The parasites responsible for malaria in man display different morphologies in the human host and express different antigens depending on their location in the body. The morphological and antigenic differences of these parasites during their life cycles in man enable different stages of development in the liver and in the blood to be defined: the sporozoite, the infectious form injected by the vector mosquito, transforms rapidly into a schizont in the host's hepatocytes and thereafter infects the erythrocytes. The intrahepatic localization of P.falciparum manifests itself in the expression of a group of antigens specific to this stage of development and which are highly immunogenic under the natural conditions of exposure to the disease. This clinically silent phase is at present the only one against which a very strong, sterilizing immunity can be induced experimentally in man, by injecting irradiated sporozoites capable of entering the hepatocyte and of developing therein but without being able to lead on to the blood stage of the disease. Accordingly, the inventors have concentrated the bulk of their efforts on these two pre-erythrocytic stages. However, these stages are also the most intricate ones to study, and hence the least understood, since it is difficult or even impossible to obtain biological material, the only in vitro study model affords a very low yield and the best animal model remains the chimpanzee, the use of which is limited and expensive.

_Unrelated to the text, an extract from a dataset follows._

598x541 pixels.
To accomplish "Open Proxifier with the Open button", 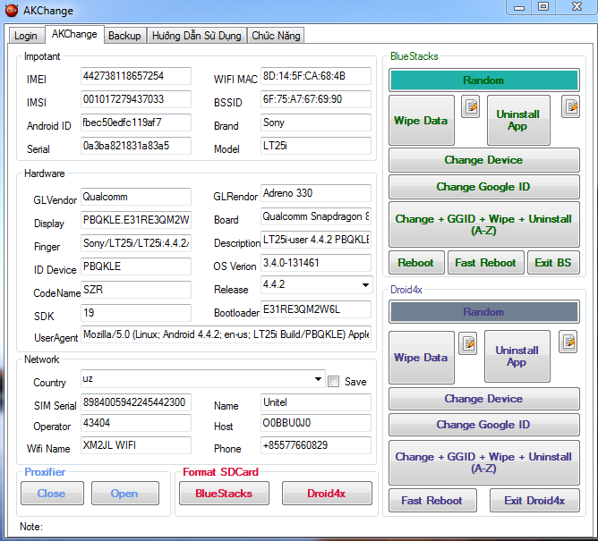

In order to gain access to the antigens of the pre-erythrocytic stages, the inventors used sera of individuals who had resided for 25 years in a region where the disease is endemic but who were on permanent prophylaxis with chloroquine. These individuals were regularly subjected to infected mosquito bites but did not develop any complete blood infection. Their serum hence contained antibodies directed essentially against the pre-erythrocytic stages, which was verified by immunofluorescence (IF) and western blotting on the 3 stages of the parasite.

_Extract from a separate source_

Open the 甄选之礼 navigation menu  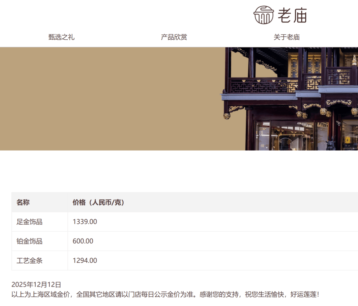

The use of these sera for screening a library of genomic DNA of the parasitic clone of P.falciparum, the library being constructed in expression vectors in a phage lambda gt11 (V. Rosario, Science 212, 1981, pp. 1037-1038; and Thaithong et al., Transactions of Royal Society of Tropical Medicine and Hygiene, 1984, 78:242-245), led to the demonstration of polypeptides of the pre-erythrocytic stage, in particular the SALSA (sporozoite liver stage antigen) polypeptides described in EP A-0,407,230 and LSA-1 (liver stage antigen) described in WO 92/13884. The present invention relates to new polypeptide molecules specific to the pre-erythrocytic stage, and to their use as active principle of antimalarial vaccine or in methods of diagnosis of the disease.